原文: https://en.cppreference.com/w/cpp/language/coroutines

Coroutines

A coroutine is a function that can suspend execution to be resumed later. Coroutines are stackless: they suspend execution by returning to the caller and the data that is required to resume execution is stored separately from the stack. This allows for sequential code that executes asynchronously (e.g. to handle non-blocking I/O without explicit callbacks), and also supports algorithms on lazy-computed infinite sequences and other uses.

A function is a coroutine if its definition does any of the following:

coroutine是一个可以被挂起和恢复的函数. 协程是无堆栈的:它们通过返回到调用者来暂停执行，恢复执行所需的数据与堆栈分开存储。这允许异步执行的顺序代码(例如，在没有显式回调的情况下处理非阻塞I/O)，也支持延迟计算无限序列的算法和其他用途。

如果一个函数的定义有以下任何一种情况，那么它就是协程:

• 使用co_await操作符暂停执行，直到恢复

  task<> tcp_echo_server() {
    char data[1024];
    for (;;) {
      size_t n = co_await socket.async_read_some(buffer(data));
      co_await async_write(socket, buffer(data, n));
    }
  }
  

• 使用关键字co_yield暂停执行，返回一个值

  generator<int> iota(int n = 0) {
    while(true)
      co_yield n++;
  }
  

• 使用关键字co_return完成执行，返回一个值

  	lazy<int> f() {
  	  co_return 7;
  	}
  

每个协程都必须有一个返回类型来满足以下的许多要求。

Restrictions
Coroutines cannot use variadic arguments, plain return statements, or placeholder return types (auto or Concept).

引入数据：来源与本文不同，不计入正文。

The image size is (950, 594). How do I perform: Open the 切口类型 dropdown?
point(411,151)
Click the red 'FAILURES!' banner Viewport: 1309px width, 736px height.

Constexpr functions, constructors, destructors, and the main function cannot be coroutines.

限制条件:

协程不能使用可变参数( variadic arguments)、普通返回(return)语句或占位符返回类型(auto或Concept)。Constexpr函数、构造函数、析构函数和main函数不能是协程。

执行

Execution
Each coroutine is associated with

• the promise object, manipulated from inside the coroutine. The coroutine submits its result or exception through this object.
• the coroutine handle, manipulated from outside the coroutine. This is a non-owning handle used to resume execution of the coroutine or to destroy the coroutine frame.
• the coroutine state, which is an internal, heap-allocated (unless the allocation is optimized out), object that contains
  • the promise object
  • the parameters (all copied by value)
  • some representation of the current suspension point, so that resume knows where to continue and destroy knows what local variables were in scope
  • local variables and temporaries whose lifetime spans the current suspension point

每个coroutine的关联对象:

• promise对象，从协程内部操纵。协程通过此对象提交其结果或异常。
• corotine handle (协程句柄)，从协程外部操纵。这是一个非所有者(non-owning)句柄，用于恢复协程的执行或销毁协程帧。
• coroutine state (协程状态)，它是一个内部的堆分配对象(除非分配被优化)，包含:
  • promise对象
  • 参数(都是通过值拷贝)
  • 当前挂起点的一些标记信息(representation)，这样resume就知道在哪里继续，destroy就知道哪些局部变量在作用域中
  • 生存期跨越当前挂起点的局部变量和临时变量

When a coroutine begins execution, it performs the following:

• allocates the coroutine state object using operator new (see below)
• copies all function parameters to the coroutine state: by-value parameters are moved or copied, by-reference parameters remain references (and so may become dangling if the coroutine is resumed after the lifetime of referred object ends)
• calls the constructor for the promise object. If the promise type has a constructor that takes all coroutine parameters, that constructor is called, with post-copy coroutine arguments. Otherwise the default constructor is called.
• calls promise.get_return_object() and keeps the result in a local variable. The result of that call will be returned to the caller when the coroutine first suspends. Any exceptions thrown up to and including this step propagate back to the caller, not placed in the promise.
• calls promise.initial_suspend() and co_awaits its result. Typical Promise types either return a suspend_always, for lazily-started coroutines, or suspend_never, for eagerly-started coroutines.
• when co_await promise.initial_suspend()resumes, starts executing the body of the coroutine

当协程开始执行时，它会执行以下操作:

• 使用 operator new 分配协程状态对象(见下文)
• 将所有函数形参复制到协程状态:如果是按值传参则其被移动(move)或复制，如果是引用传参则保留引用(因此，如果在被引用对象的生命周期结束后恢复协程，可能会变得悬空, 因此, 程序员注意对象的生命周期)
• 调用promise对象的构造函数。如果promise类型有一个接受所有协程参数的构造函数，则调用该构造函数，并带有复制后的协程参数。否则，将调用默认构造函数。
• 调用promise.get_return_object()并将结果保存在一个局部变量中。当协程第一次挂起时，该调用的结果将返回给调用者。到此步骤为止抛出的任何异常(包括此步骤)都会传播回调用者，而不是放在promise中。
• 调用promise.initial_suspend()和co_await其结果。典型的Promise类型要么为lazily-started(慢启动)协程返回一个suspend_always，要么为eagerly-started(急启动)协程返回一个suspend_never。
• 当co_await promise.initial_suspend()恢复时，开始执行协程体

When a coroutine reaches a suspension point

• the return object obtained earlier is returned to the caller/resumer, after implicit conversion to the return type of the coroutine, if necessary.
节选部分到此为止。